Photography is central to my experience of Cape Town. I photograph while I wander, navigating the city’s complex social geographies through my lens. Historically Cape Town – and South Africa more broadly – has a rich tradition of documentary photography, one that derives, in part, from the country’s troubled and painful past. During the era of apartheid, which officially stretched from 1948 to the early 1990s, the regime exploited the medium to legitimise itself. However, photographers and citizens also employed it to challenge apartheid’s policies of repression and segregation with ‘resistance photography’ emerging to depict the humanity of racial groups oppressed by the state. Proponents include Ernest Cole (1940-1990), South Africa’s first Black photojournalist, who created subversive documentation of the period, while David Goldblatt (1930-2018) focused less on significant events and more on the conditions giving rise to them.
A sprawling coastal metropolis bordered by imposing mountainous peaks, Cape Town has been the home and subject of many photographers committed to capturing its pulse and complex histories. Billy Monk (1937-1982) explored the underbelly of the city nightlife during the 1960s; The Catacombs, a Cape Town nightclub where he was a bouncer, and its multiracial and pansexual attendees were his central focus.

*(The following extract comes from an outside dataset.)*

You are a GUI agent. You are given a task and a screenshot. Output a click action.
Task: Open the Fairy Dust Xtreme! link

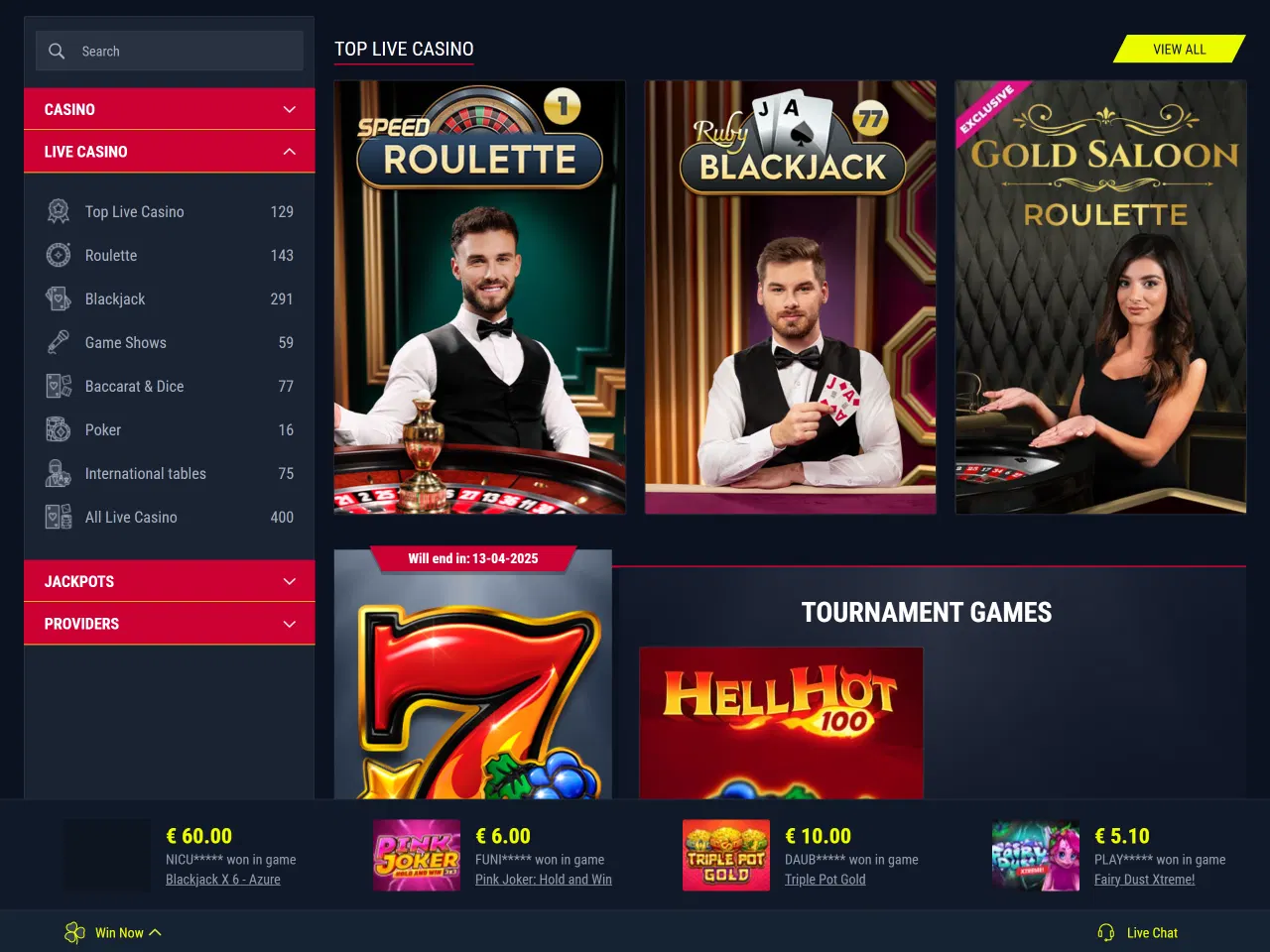(x=1144, y=879)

Meanwhile, Jansje Wissema (1920-1975) extensively documented inner-city life, predominantly through images of children playing in the city streets.
Significant contemporary photographers – although their work does not always directly engage the city – include Berni Searle (born 1964), Robin Rhode (born 1976) and Jo Ractliffe (born 1961). Ractliffe eschewed the straightforward documentary approach of her contemporaries for a more emblematic style, which continues to shape her practice. Searle employs photography to explore South Africa’s socio-political legacy as it relates to contemporary realities, while Rhode (who was born in Cape Town but is now Berlin-based) activates youth culture through street interventions and site-specific work across cities which include Johannesburg and Cape Town.

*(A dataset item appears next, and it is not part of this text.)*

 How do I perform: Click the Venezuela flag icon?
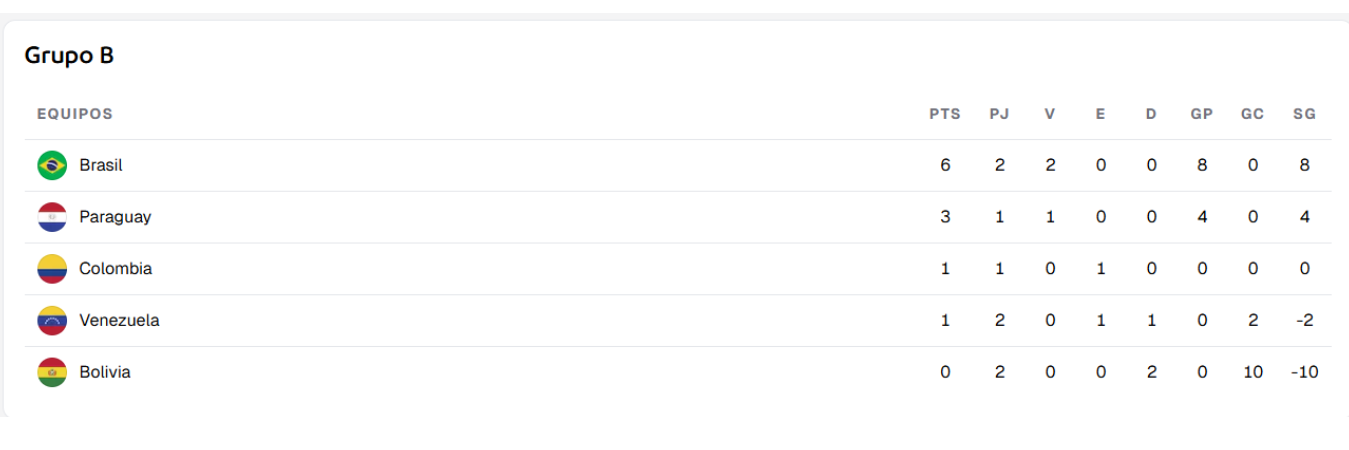[x=52, y=321]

Although the scope of photographic output in the city is broad, today there is a strong link between performance and photography in the work of many contemporary artists. Lhola Amira and Thania Petersen, for instance, engage performative tropes within their practices, interrogating legacies of colonialism with a particular focus on memory, heritage and tradition. Buhlebezwe Siwani, Sethembile Msezane and Thandiwe Msebenzi are among other emerging South African photographers employing performance in innovative ways.
Throughout history, Cape Town’s photographic landscape has responded to the city’s political climate. When reflecting on this, the opening lines of Human Archipelago (a 2019 publication responding to the state of the world) come to mind. Here, photographer Fazal Sheikh and writer Teju Cole, who collaborated on the book, assert: “The current political moment suggests a number of responses: combat, collective action, resistance, refusal. The work that artists do may engage with any or all of these.” And many of the photographers and sites explored over the following pages engage the responses articulated by Sheikh and Cole in varied ways.